West playing old political game in Ukraine
By Mario Cavolo | CHINA DAILY | Updated: 2022-04-08 07:21
It appears Western societies, in the grip of a pandemic of neoliberal virtue, have given a new meaning to the Chinese phrase guo fenle, often expressed when someone has gone over the line, or has stepped beyond reason.
Let's consider an example. Imagine all the companies of country A pulling out of country B because A believes B's leaders are corrupt or international rule breakers or war-mongers or all of the three. Or, all the other countries banning the writers, poets, painters, sculptors, composers, and performing artists from country A, and boycotting its products and services.
We are reminded of the days when the United States put Japanese families in internment camps suspecting them to be spies or enemies of the US when we see some European politicians, theaters, universities and other institutions calling for a ban on Dostoevsky's classics and Tchaikovsky's works, and Russian opera superstar Anna Netrebko being barred from performing in the West for the "war crimes" committed by Russian politicians.
Yet the West or any other region or country has never given a call for boycotting American citizens or products for the US' illegal invasions of Iraq and other countries.
Will barring Netrebko from performing or prohibiting European people, especially students, from reading Dostoevsky help solve all our geopolitical problems and prevent the deaths of innocent civilians in Ukraine?
Or, if American citizens could only eat their own food or use their own products, would the US government lift the sanctions on Cuba, the Democratic People's Republic of Korea and Venezuela, not to mention halt the drone strikes that regularly kill innocent civilians in some countries?
From renowned brands of computers, mobile phones and clothing to cars, motorcycles, sneakers, even aircraft parts, apparently the neoliberal Western craze called virtue signaling has reached new heights of purpose and usefulness in the name of saving humankind from itself.
Or has it really? Because on a closer look, we find those trying to claim the moral high ground are motivated not by their belief in doing the right thing but by the fear of being bullied by consumer boycotts.
I was wondering whether someone would punish me (an American citizen) for US President Joe Biden giving the go-ahead to the US military to launch a drone strike which killed an entire Afghan family two months ago. But nobody suggested that US citizens be punished for the massacres committed by the Pentagon in the past more than seven decades.

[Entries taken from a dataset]
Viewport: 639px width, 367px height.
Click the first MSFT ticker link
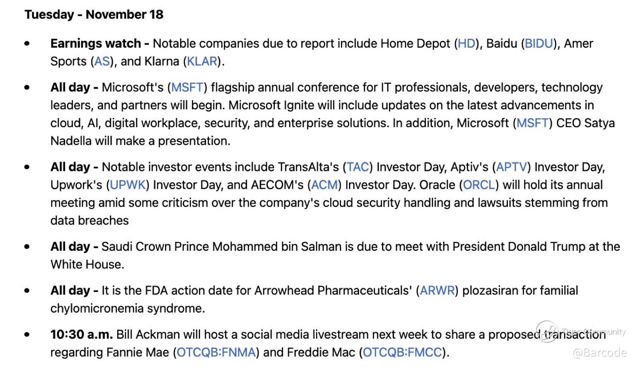pos(187,87)
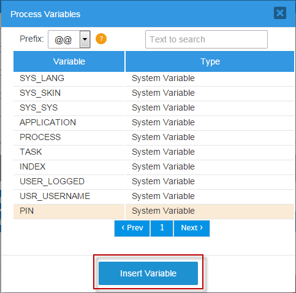Close the Process Variables dialog
Image resolution: width=296 pixels, height=293 pixels.
pyautogui.click(x=280, y=13)
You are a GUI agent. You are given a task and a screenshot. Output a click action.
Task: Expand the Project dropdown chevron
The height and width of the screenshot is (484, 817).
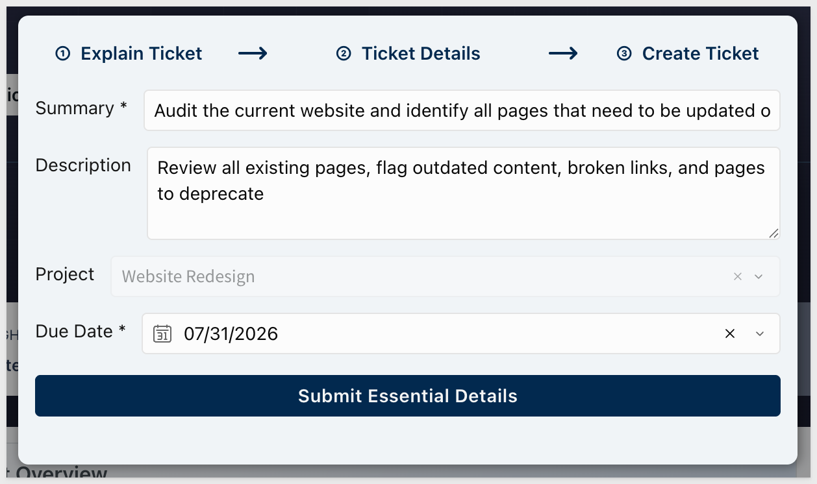[759, 276]
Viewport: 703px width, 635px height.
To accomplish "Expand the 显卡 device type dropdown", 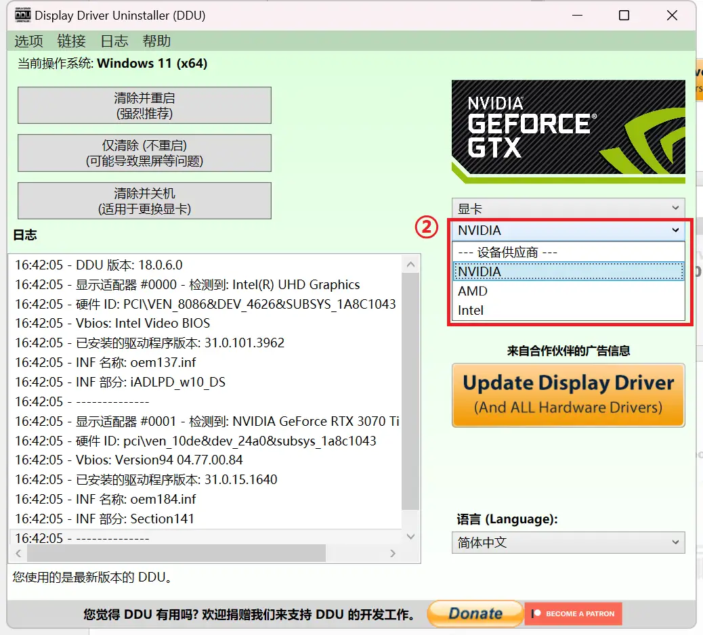I will click(568, 209).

What is needed:
Answer these questions about the commentary, one per line and numbered 1., 2., 3.
1. Which Russian opera singer does it say has been barred from performing in the West?
2. Which three countries does it name as being under US sanctions?
3. What citizenship does the writer claim?
You do not need the entries for this work.

Your response:
1. Anna Netrebko
2. Cuba, the Democratic People's Republic of Korea and Venezuela
3. American